Could you filter the records below down to the lines that include the word "agent"?
*** Opening of Records for the task ***
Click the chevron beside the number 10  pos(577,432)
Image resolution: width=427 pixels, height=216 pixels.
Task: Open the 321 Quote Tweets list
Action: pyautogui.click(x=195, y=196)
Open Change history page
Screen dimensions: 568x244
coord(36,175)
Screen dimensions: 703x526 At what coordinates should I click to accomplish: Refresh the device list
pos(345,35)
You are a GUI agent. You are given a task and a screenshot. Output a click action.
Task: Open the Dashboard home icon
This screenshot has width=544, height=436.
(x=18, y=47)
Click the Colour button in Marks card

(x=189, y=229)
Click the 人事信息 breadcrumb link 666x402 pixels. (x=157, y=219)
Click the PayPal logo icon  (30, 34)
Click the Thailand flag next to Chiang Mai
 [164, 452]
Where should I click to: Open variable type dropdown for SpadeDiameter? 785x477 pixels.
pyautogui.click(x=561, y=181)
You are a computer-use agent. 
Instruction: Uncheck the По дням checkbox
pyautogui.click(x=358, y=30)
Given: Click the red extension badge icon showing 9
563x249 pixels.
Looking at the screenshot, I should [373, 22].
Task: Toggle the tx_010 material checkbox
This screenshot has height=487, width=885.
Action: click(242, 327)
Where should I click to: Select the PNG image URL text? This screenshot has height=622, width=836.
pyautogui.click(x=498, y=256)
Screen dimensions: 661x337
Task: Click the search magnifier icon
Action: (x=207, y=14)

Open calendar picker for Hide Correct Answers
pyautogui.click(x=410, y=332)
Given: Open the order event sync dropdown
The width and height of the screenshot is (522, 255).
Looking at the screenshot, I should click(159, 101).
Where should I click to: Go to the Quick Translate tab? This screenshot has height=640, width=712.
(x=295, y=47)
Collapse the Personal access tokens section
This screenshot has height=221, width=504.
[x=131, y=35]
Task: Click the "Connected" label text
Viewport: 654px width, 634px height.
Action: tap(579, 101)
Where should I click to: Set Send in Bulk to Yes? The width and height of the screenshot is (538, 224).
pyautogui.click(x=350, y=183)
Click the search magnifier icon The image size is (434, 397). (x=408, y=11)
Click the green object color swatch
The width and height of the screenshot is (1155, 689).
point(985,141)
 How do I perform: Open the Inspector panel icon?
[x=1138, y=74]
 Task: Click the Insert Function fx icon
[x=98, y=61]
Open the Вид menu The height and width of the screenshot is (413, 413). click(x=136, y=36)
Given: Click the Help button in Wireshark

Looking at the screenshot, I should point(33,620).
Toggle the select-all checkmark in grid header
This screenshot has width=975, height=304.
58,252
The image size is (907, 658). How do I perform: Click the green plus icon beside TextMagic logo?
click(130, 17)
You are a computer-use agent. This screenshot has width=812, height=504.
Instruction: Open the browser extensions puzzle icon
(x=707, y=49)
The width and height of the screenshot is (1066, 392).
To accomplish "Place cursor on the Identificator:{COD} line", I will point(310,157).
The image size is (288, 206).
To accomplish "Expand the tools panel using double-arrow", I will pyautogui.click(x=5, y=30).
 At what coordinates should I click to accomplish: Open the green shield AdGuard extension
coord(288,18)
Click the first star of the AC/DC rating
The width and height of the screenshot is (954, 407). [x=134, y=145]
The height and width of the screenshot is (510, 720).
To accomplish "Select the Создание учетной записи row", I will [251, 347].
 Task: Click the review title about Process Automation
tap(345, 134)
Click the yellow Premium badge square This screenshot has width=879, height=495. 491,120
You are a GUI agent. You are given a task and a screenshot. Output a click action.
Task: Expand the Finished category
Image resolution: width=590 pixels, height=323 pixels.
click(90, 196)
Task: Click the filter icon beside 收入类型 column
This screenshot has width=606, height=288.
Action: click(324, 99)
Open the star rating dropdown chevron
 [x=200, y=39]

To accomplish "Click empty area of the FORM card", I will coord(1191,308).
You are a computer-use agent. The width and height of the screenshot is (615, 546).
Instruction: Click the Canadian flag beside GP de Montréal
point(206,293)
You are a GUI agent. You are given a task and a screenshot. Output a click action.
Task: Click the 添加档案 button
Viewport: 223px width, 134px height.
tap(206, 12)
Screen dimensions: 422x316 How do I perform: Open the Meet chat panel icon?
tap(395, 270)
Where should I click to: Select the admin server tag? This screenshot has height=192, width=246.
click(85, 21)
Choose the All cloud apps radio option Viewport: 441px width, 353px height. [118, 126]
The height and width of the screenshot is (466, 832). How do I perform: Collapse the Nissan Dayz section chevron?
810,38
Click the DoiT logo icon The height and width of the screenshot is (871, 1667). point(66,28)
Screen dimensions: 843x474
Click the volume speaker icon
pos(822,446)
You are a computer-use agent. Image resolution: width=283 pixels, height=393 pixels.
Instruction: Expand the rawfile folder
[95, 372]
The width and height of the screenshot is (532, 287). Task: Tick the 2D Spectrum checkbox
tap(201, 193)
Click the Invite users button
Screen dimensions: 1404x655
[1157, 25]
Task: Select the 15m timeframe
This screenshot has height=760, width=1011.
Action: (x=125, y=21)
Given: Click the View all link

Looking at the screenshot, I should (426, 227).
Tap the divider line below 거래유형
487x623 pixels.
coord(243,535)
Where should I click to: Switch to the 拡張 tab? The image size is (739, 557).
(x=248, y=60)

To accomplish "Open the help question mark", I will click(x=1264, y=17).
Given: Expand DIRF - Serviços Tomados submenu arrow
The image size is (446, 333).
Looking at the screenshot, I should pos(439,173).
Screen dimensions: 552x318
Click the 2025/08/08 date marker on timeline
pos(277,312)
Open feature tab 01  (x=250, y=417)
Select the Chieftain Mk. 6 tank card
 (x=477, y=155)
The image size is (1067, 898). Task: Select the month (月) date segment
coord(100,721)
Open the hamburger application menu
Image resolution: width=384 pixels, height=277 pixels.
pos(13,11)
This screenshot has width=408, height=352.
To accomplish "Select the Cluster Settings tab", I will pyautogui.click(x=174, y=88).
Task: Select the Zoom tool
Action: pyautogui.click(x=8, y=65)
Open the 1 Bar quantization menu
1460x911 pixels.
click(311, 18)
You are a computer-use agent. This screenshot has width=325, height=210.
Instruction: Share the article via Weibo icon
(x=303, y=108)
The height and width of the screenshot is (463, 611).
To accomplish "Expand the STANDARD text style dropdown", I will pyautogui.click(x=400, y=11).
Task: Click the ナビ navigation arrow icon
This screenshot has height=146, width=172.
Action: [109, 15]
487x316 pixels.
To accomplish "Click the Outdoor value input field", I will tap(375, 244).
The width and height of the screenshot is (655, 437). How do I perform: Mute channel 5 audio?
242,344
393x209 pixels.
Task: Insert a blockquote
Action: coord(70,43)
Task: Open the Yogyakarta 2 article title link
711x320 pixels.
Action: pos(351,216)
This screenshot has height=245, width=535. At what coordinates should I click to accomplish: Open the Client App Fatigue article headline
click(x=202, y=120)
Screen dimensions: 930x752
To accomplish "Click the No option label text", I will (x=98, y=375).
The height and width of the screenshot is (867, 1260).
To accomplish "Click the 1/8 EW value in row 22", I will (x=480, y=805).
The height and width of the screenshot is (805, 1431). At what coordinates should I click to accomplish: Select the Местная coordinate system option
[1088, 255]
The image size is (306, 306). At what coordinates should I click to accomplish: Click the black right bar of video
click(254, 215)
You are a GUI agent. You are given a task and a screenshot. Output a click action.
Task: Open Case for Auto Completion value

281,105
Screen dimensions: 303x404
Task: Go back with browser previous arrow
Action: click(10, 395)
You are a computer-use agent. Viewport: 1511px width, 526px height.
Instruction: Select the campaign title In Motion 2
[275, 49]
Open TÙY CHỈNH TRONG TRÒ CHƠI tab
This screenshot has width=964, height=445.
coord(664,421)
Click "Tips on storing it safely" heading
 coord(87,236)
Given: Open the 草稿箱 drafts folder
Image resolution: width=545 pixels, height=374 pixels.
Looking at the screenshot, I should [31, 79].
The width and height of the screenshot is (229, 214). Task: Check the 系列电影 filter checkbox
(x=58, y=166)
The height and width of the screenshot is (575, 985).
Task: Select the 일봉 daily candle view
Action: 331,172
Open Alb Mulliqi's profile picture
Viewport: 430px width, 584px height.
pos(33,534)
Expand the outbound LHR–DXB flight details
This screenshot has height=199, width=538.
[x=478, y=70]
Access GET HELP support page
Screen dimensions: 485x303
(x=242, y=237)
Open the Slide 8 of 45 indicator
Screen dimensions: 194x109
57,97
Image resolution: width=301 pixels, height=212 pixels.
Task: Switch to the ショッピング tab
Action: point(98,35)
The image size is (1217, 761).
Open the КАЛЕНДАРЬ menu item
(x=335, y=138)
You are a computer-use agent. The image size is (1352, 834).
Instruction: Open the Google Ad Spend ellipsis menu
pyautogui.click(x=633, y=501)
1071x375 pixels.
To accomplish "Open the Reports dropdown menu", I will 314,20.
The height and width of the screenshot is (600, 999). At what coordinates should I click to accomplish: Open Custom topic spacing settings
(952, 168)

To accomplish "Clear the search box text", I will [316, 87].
*** Close of Records for the task ***
• _Response to this exercise_
You are a GUI agent. You are given a task and a screenshot. Output a click action.
You are a computer-use agent. 
You are a computer-use agent. This screenshot has width=812, height=504.
You are a GUI agent. You are given a task and a screenshot. Output a click action.
You are a computer-use agent. The width and height of the screenshot is (615, 546).
You are a GUI agent. You are given a task and a screenshot. Output a click action.
You are a computer-use agent. Image resolution: width=283 pixels, height=393 pixels.
You are a computer-use agent. This screenshot has width=325, height=210.
You are a GUI agent. You are given a task and a screenshot. Output a click action.
You are a computer-use agent. Viewport: 1511px width, 526px height.
You are a computer-use agent. The image size is (1352, 834).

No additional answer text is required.